TEXT PROVIDED:
·····

Closed socketwiz closed 9 years ago

socketwiz commented 9 years ago

When I use the api restrictToSelfOrRoles I end up here:

https://github.com/deitch/cansecurity/blob/master/lib/authorization.js#L20

and the comparison fails for me because on the left I have an integer and on the right I have a string. The string contains the integer value but since its not converted to an integer the test fails. I took the liberty of creating this PR to address it but this might be one of the differences between an express app and a restify app. For example, restify doesn't seem to have a param method on the req object. My first inclination was to fix this line such that if the param method was not available, fallback to the params (note the S) object which is available in restify. Then I came up with what I thought might be a better option, which was to simply add a param method to the restify req through middleware, so thats what I did. I basically "borrowed" the param method from express and glued it into restify:

https://gist.github.com/socketwiz/9c142302c1b8fc7fceb6

That leaves me with the problem I've addressed here. This PR fixes my problem, but I'm not sure what implications it would have on the project as a whole. Comments? Ideas?

deitch commented 9 years ago

This is interesting.

I have two concerns with this solution.

  1. What if the 2 items are not integers? IDs could be strings (I personally like using UUIDs or shortened versions of them, but to each their own).

·····

GIVEN DATA:
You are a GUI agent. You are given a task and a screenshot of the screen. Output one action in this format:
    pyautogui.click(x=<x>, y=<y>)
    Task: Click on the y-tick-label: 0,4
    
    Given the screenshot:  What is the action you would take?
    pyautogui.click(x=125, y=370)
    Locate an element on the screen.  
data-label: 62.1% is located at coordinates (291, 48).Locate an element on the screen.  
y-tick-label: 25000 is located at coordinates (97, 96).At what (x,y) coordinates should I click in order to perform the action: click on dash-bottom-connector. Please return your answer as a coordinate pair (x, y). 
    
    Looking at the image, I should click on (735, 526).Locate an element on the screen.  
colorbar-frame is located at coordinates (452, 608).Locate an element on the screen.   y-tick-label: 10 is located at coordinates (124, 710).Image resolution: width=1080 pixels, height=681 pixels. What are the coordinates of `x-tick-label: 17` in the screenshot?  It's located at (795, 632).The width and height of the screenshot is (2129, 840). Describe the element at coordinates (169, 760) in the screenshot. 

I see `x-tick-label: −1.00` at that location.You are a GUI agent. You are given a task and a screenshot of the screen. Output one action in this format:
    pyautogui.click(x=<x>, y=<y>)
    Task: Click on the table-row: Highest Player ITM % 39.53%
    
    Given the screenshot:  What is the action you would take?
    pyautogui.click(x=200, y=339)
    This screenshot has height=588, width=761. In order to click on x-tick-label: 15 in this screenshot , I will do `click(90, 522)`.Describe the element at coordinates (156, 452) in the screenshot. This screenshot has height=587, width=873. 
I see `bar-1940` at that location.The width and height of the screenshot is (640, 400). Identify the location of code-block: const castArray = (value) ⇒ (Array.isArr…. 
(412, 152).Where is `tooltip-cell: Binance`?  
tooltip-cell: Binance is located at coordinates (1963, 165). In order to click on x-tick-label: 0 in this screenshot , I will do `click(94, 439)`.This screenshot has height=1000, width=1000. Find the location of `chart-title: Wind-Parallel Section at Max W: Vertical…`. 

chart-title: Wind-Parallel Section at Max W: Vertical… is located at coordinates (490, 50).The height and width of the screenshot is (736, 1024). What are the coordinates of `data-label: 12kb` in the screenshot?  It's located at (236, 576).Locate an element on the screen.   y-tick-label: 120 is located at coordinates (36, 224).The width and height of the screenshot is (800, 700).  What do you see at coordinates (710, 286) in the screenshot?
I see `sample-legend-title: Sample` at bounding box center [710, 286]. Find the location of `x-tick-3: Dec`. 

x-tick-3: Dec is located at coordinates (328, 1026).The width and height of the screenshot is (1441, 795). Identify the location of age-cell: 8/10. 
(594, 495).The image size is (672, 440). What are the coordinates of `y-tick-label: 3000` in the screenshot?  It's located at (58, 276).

·····

TASKS FOR THIS EXERCISE:
1 – In the restrictToSelfOrRoles discussion, what does socketwiz say restify doesn't seem to have on the req object?
2 – Extend the restrictToSelfOrRoles discussion, not the listing, picking up after its last sentence.

RESPONSES TO THE TASKS:
1 – A param method.

2 –
  2. What if the param() method you provided isn't available?

The second problem can be solved by making cansecurity entirely tested and functioning under restify. I would like to get that done.

The first is the more pertinent question. req.param() will always return a string, since that is what every framework treats query params and path parts as. Are you saying that when the validation is done, and it returns the user object, the ID field is an integer?

I like the idea of parseInt, but since there is no way for the framework to know if we are dealing with int or string, maybe the other way around? Instead of parseInt, we should convert both of them to strings, to be safe? After all, a string a = "abc"; a.toString(); will still give "abc", while a=25; a.toString(); will give "25", so it is safe.

deitch commented 9 years ago

Yes. I just changed the tests to have the user ID for the first user to be 1 (integer) instead of "1" (string). They fail with the same issue. Then added the .toString() on the L20 comparison and it works. I am bumping number and pushing out. Thanks for bringing this up!

v0.6.17

deitch commented 9 years ago

The tests have all been updated to test for restify, and I included a version of your req.param() in there so it works cleanly.

socketwiz commented 9 years ago

Thanks for the quick reply. Yeah I wasn't sure about how you might want to handle the strings, parseInt worked for me, but I had a feeling you might go the other way. I just tested your update and it works great for me.

deitch commented 9 years ago

Great! Glad it worked, and now cansecurity has a broader range of use cases.